An article by Bloomberg News entitled, “Republicans likely fared better than Dems in market boom ” cites a paper from the National Bureau of Economic Research entitled “Belief Disagreement and Portfolio Choice .” The study concluded that Republicans likely increased the exposure of their investments to the US stock market after the election of Trump while Democrats likely increased their relative holdings of bonds and cash-like securities. The researchers suggested that the 2016 election offered a unique opportunity to measure such an effect:

The public signal of the 2016 election was almost unique in its unexpected and large impact on national economic policy which makes it easier to measure the effects of the election shock and the consequent changes in economic beliefs, and to separate these effects from other coincident factors affecting beliefs and portfolios. The presidential election outcome was an unlikely event and the policy differences between presidential candidates were large. These large magnitudes reduce any bias arising from the normal changes in the economy and politics that might also cause differences in portfolio behavior. To bolster this claim, we show that the portfolio share of equity moves similarly for Republicans and Democrats in the year prior to the election, presumably as other factors impact the economy.
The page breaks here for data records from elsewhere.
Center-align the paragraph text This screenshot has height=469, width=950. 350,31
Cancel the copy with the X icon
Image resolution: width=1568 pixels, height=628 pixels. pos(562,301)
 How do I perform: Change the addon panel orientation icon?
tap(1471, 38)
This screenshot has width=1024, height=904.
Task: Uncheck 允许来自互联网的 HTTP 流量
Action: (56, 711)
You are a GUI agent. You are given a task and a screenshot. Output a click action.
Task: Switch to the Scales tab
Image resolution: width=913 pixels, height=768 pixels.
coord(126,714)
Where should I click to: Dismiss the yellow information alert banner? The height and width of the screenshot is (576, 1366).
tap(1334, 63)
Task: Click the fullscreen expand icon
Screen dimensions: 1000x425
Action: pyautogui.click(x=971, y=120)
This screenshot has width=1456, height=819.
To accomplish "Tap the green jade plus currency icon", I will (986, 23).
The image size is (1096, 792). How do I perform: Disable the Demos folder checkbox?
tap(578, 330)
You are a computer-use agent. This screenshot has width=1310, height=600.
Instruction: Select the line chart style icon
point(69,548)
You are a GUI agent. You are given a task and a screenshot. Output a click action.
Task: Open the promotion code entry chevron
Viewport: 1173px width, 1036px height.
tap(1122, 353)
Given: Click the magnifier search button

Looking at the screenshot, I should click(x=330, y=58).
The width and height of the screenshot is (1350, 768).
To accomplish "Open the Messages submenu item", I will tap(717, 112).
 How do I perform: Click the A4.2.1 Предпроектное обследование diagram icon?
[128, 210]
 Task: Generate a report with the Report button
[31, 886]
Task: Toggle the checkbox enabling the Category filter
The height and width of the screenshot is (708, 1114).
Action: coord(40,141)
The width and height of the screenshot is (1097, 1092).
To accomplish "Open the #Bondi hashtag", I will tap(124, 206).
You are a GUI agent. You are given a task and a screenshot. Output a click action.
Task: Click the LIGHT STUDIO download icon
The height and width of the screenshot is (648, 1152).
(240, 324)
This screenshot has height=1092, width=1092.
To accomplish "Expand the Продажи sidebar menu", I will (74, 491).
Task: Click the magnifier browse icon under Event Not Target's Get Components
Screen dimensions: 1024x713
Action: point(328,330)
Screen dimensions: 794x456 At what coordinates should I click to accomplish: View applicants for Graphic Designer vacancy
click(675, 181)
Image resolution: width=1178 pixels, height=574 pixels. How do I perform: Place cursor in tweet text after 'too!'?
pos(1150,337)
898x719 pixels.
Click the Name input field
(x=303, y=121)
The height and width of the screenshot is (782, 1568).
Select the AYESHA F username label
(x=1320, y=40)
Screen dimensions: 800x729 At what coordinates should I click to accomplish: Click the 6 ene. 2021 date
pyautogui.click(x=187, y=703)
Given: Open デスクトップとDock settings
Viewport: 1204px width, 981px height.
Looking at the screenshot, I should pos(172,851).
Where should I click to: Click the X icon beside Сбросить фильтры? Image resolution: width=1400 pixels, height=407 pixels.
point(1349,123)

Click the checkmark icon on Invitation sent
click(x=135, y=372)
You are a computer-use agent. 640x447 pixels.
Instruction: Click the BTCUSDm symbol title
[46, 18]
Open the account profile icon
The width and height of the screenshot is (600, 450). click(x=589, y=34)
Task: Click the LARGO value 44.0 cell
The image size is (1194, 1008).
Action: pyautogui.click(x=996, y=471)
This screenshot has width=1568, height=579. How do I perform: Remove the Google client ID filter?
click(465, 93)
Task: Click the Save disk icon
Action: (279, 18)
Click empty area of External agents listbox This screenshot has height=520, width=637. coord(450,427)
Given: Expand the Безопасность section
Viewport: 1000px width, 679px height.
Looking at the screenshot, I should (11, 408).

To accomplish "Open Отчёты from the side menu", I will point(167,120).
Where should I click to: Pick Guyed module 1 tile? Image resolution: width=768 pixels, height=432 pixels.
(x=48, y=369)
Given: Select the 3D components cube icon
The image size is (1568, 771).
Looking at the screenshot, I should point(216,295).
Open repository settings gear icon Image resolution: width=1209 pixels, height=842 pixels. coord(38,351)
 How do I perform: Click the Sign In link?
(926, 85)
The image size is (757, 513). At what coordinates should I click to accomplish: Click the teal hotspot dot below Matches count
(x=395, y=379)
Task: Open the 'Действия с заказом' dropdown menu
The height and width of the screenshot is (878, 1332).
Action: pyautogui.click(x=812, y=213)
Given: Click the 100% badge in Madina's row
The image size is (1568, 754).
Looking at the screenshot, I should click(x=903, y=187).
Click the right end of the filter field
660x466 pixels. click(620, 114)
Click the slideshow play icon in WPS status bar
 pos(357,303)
The presumption that the political party we favor would be better for the stock market is a bias shared by both parties. When Obama was elected in 2008 many Republican investors moved out of stocks and into bonds. But the politics of that election were overshadowed by the stock market crash of 2008. As a result, any study would not have been able to eliminate factors beyond the election as a primary cause for movements in and out of stocks. But in perfect hindsight both movements out of the stock market caused portfolios to miss a large amount of capital gains.

Stock market returns have little to do with which party holds the White House, as we report in “Are Democrats Or Republicans Better For The Stock Market?” Politics matter less to our financial success than the ordinary decisions we face every day of living within our means and saving and investing in the markets. It is always a good time to hold a balanced portfolio.

Don’t let your political emotions impoverish your financial well-being.

Political news, even more so than financial news, is mentally and physically unhealthy.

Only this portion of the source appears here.